Santa Ágata e as pinturas de Darcílio
Figura 8 |
Vários dos
quadros aqui apresentados mostram corpos femininos nus tendo seus seios
“martirizados”, por assim dizer, de alguma forma. Essa menção nos remete à
lenda de Santa Ágata.
Ágata (ou
Águeda) da Sicília foi uma virgem martirizada durante a perseguição de Diocleciano. Após diversas tentativas
de estupro por parte do pró-Cônsul Quinciano,
este ordenou que ela fosse torturada, tendo seu corpo queimado por ferro em
brasa e seus seios arrancados. Segundo a lenda, após sua morte (devido à
tortura por brasas) ocorreu um tremor de terra e, um ano após sua morte, o vulcão
Etna entrou em erupção; erupção esta
que só cessou após os habitantes da Sicília colocarem um véu sobre sua
sepultura.
Tendo quase
três vezes o tamanho do Vesúvio, o
Etna (cujo nome deriva de aitho, queimar violentamente) é presença constante na
mitologia grega, sendo um personagem assim como uma estrada o é em um Road
Movie.
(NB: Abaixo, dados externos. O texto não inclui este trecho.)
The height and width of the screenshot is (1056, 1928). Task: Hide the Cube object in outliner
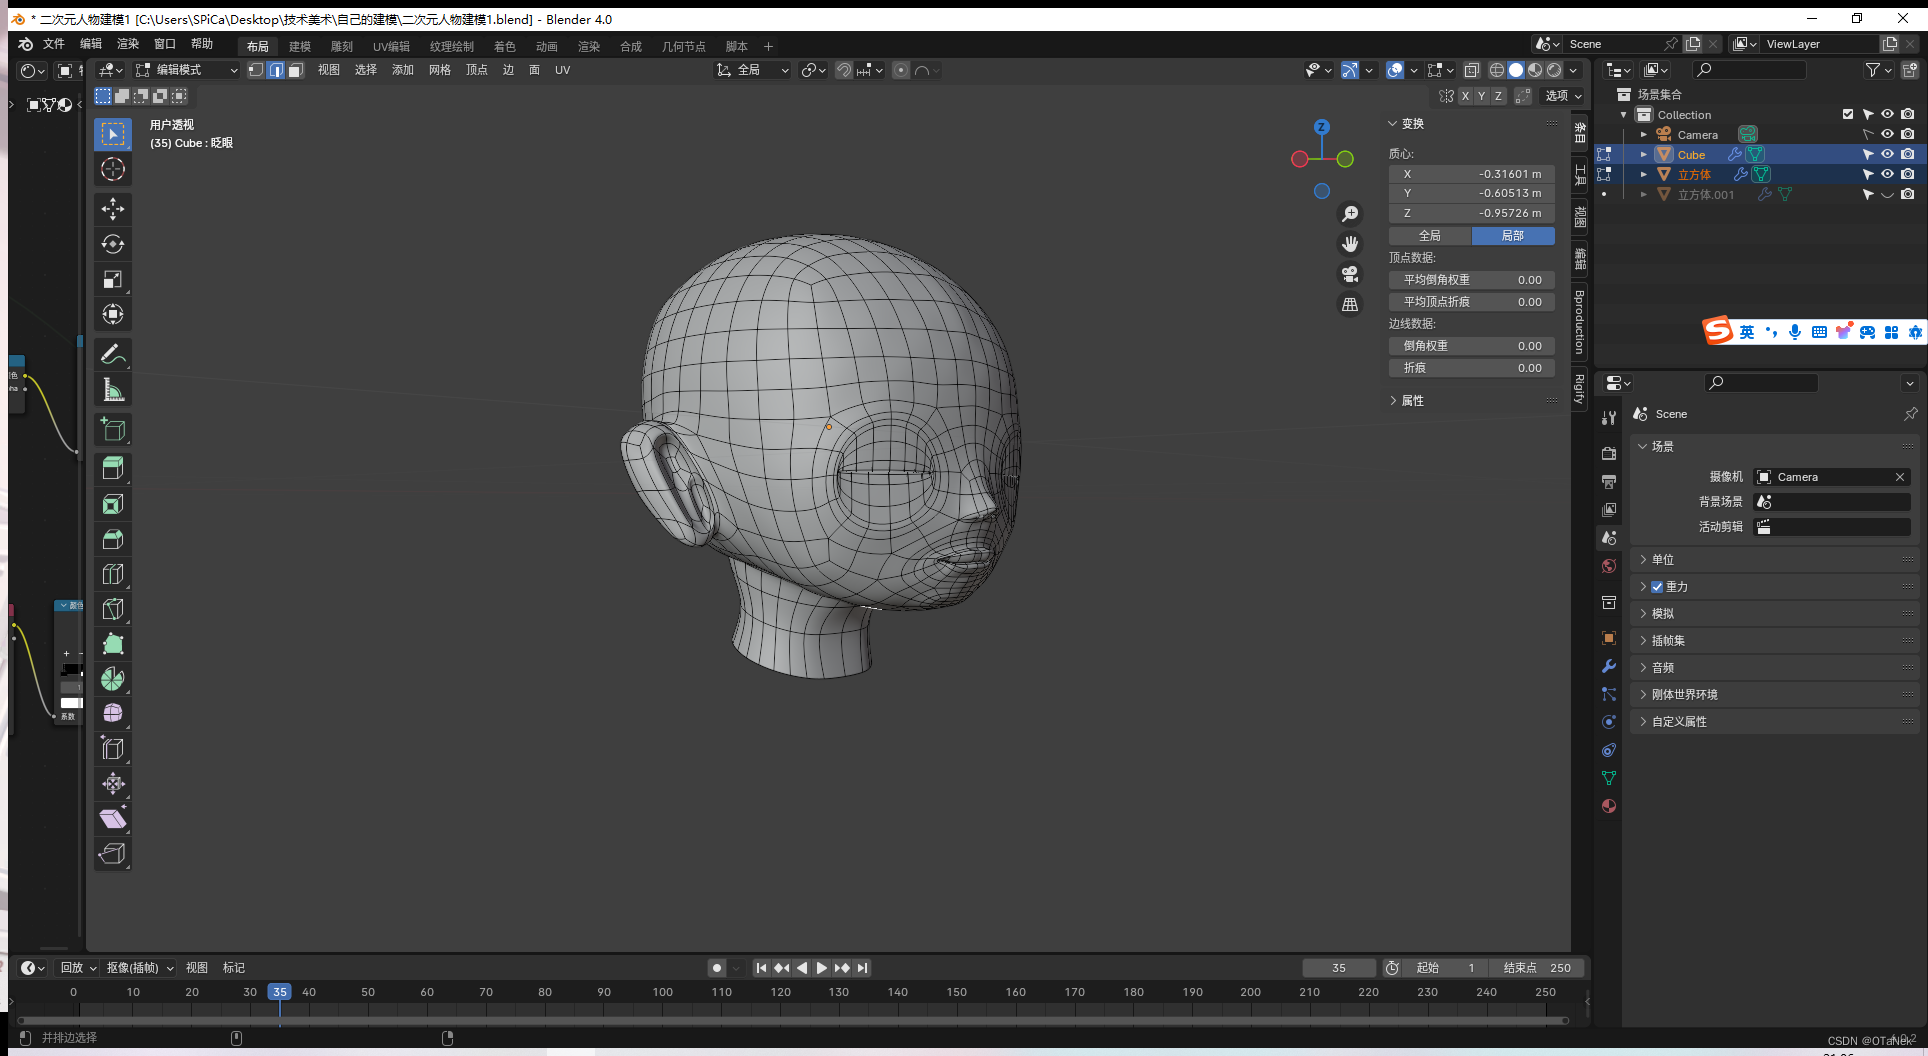1887,154
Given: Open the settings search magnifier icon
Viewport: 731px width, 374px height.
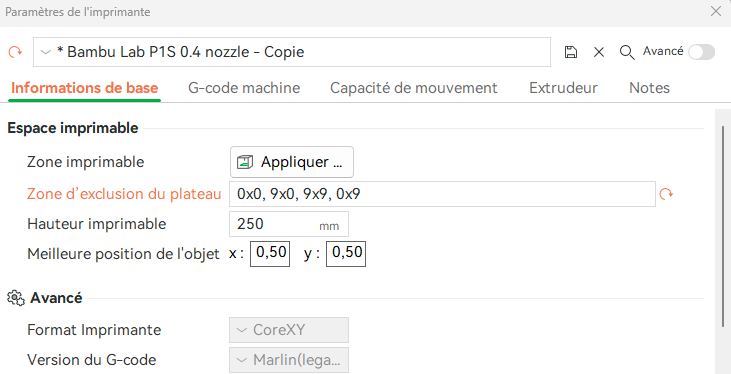Looking at the screenshot, I should coord(627,52).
Em três dos relatos míticos um monstro ou criatura beligerante é preso
sob suas encostas. O gigante Encélado
foi morto e sepultado sob o vulcão após se rebelar contra os deuses do Olimpo,
num misto de Prometeu acorrentado à
montanha com Adão expulso do Paraíso. Éolo, rei dos ventos (cujo nome deu origem ao termo “eólico”)
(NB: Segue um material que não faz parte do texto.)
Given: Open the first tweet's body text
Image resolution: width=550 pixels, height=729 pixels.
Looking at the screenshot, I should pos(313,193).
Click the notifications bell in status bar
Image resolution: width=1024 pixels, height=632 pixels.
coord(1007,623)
confinou seus asseclas voláteis e esvoaçantes nas cavernas existentes sob o
vulcão. O poeta Ésquilo relata a prisão
da serpente Tífon sob o mesmo
vulcão, o que acarretou em suas consecutivas erupções.
Chamado de Gibel Utlamat, ou “montanha de fogo”, pelos árabes, o Etna nos remete
tanto ao martírio de Santa Ágata quanto à constante lenda de uma serpente
admoestada, elucidada no artigo “Tropa
de Elite e Guerra ao Terror: o São Jorge do BOPE e um Dragão que nunca existiu”.
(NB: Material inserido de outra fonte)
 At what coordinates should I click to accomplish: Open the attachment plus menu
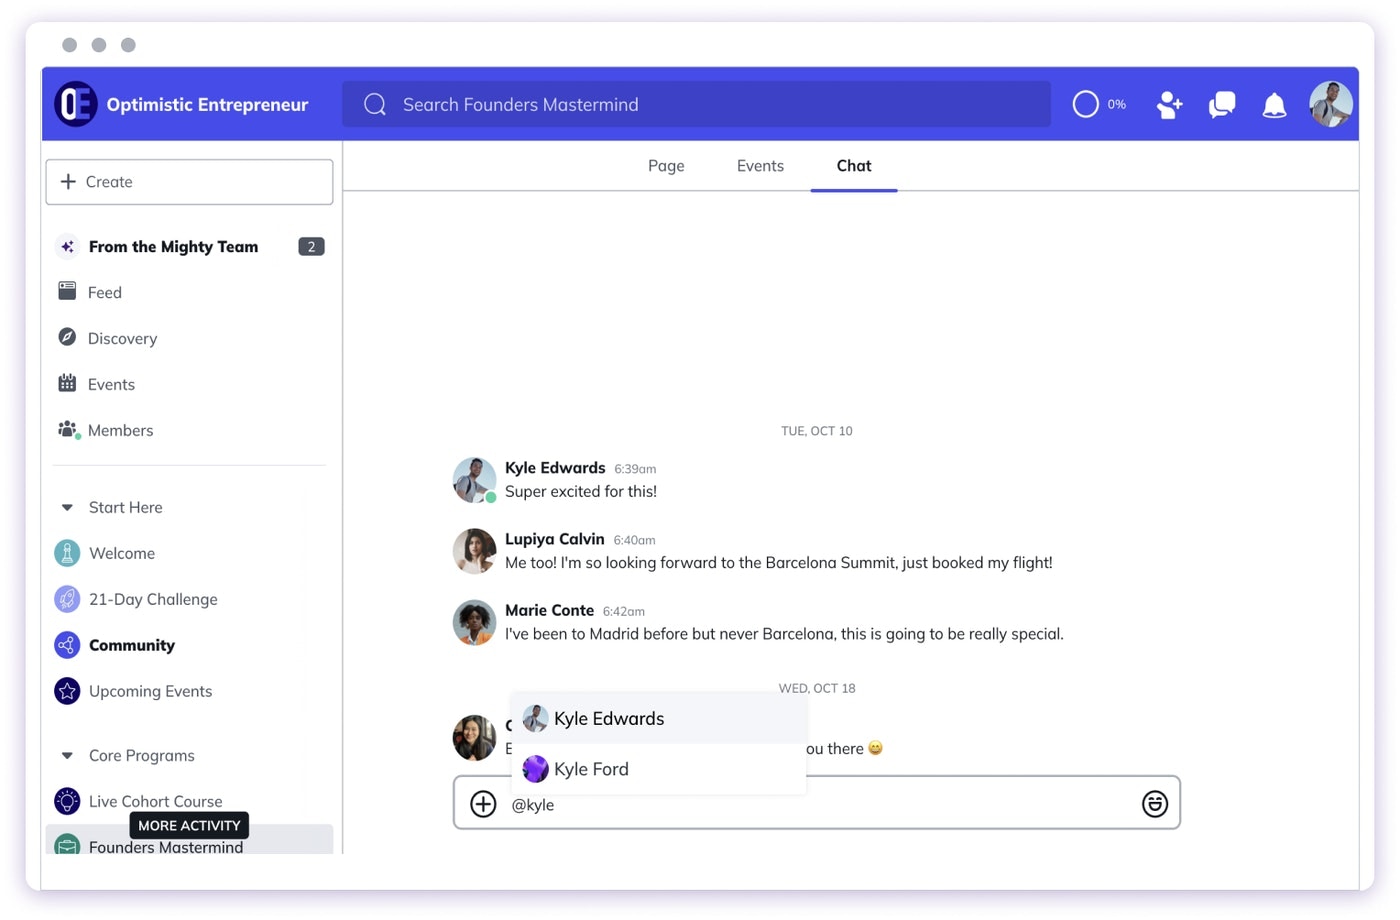coord(483,803)

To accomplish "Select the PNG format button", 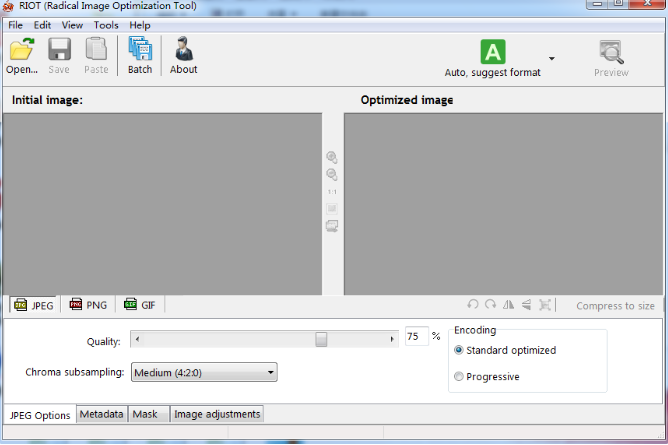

Atentem para o nome com o qual os árabes chamam a montanha: Gibel Utlamat. O
segundo termo remete à Ti´Âmat, a serpente subjugada pelo deus babilônico
Marduk.
Segundo a
lenda, a cidade natal de Darcílio, Cascavel,
tem esse nome porque, sob seu solo, habitaria uma enorme serpente. Sua aparição
se deu após a morte de uma senhora de engenho, que, adivinhem por que, foi
transformada no animal-entidade. Para aprisioná-la ao solo, foi construída uma
torre. A ideia da torre como símbolo fálico admoestando o mal já foi deveras
elucidada no artigo supracitado, e as pinturas de Darcílio mostram várias
figuras femininas híbridas com figuras reptílicas. Se Darcílio as fez
propositalmente, isso mostra que “sabia das coisas”. Se não, é mais uma mostra
do que o Inconsciente Coletivo é capaz.